Oh So many things. Sooo many things to share. It’s been Forever.
Today, my daughter asked me for advice. Real honest, loving advice. Not eye-rolley, or snotty, but lovely – GRANTED it was how to win at Candy Crush, but hey, beggers can’t be choosers. I’ll still remember the day forever, except in a few months I will change it in my mind to something probably a bit more poetic, today I’m honest. It was Candy Crush.
My learning with Methylation and genetics moves forward. I feel a bit at times like I’m lost in the Matrix. Deep in data with numbers and studies all around me and I forget where I am. It’s a process, but a worthy one. I can’t wait to figure it out and share with all the mommas and daddies out there searching… It’s like a fast track back to college. Chemistry and ick. But it’s a new goal when it helps your kids. So I just stick with it.
In the meanwhile, as we’ve been so diligent reducing our diet, any small infraction causes huge upset. Last week I made a roast chicken for my husbands birthday and as a “special” treat I tucked an onion inside the bird as the kids had another meal planned. We haven’t been able to cook with onion or garlic in months due to my sons sensitivity, and it felt like a special occasion. However, when we boiled said chicken for broth we forgot to remove the cursed onion. My son drank the broth last night and was sick all day today. Poor little guy.

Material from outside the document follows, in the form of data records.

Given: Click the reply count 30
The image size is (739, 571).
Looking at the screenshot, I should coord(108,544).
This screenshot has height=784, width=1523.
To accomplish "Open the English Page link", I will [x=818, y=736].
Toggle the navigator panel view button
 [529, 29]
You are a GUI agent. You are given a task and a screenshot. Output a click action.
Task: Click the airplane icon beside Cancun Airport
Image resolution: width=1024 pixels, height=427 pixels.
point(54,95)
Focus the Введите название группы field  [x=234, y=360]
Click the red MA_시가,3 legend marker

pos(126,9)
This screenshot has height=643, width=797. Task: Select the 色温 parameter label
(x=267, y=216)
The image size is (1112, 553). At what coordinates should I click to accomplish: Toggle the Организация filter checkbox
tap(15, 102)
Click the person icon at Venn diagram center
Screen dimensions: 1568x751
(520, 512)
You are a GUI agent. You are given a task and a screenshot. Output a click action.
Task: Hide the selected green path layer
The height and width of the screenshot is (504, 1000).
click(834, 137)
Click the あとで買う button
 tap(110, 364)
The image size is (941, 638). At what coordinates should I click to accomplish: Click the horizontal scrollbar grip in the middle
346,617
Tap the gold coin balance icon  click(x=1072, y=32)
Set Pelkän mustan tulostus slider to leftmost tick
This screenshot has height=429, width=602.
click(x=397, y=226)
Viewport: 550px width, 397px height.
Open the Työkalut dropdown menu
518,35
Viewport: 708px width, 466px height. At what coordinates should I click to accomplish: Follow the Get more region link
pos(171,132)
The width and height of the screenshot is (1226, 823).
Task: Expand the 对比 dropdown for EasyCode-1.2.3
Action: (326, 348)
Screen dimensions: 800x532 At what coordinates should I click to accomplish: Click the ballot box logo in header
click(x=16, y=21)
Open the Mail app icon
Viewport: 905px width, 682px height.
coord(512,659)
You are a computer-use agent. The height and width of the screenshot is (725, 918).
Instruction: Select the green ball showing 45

I’m going to start researching an aggressive digestive enzyme therapy to begin to start to build tolerance to these sensitivities. We’ve had it out of our diet for over 3 months and drinking bone broth and grass fed gelatin like it’s going out of style and the sensitivity only goes stronger. The problem foods are like the “one Ring to Rule Them All” (geeky Lord of the Rings reference) where the attraction and impact only grows stronger with time.
We are making it. Each day. I’m up more than I used to be. I’m trying to come to a calm and loving acceptance for my new way of life. It isn’t what it was before the accident, but it’s better than it has been. Perhaps I need to focus on patience for awhile. I’m working on getting IGG blood tests for both kids to assess food sensitivities and continue to work towards understanding the mutations we have and how I can heal them nutritionally.
I haven’t lost hope. Sometimes I even still dream of Bali. You know, if I could make the flight and all of the stars aligned.
Somedays It’s not any more exciting than one foot in front of the other. And that’s enough.
Create your Sunshine Life. One small Step at a Time. With patience.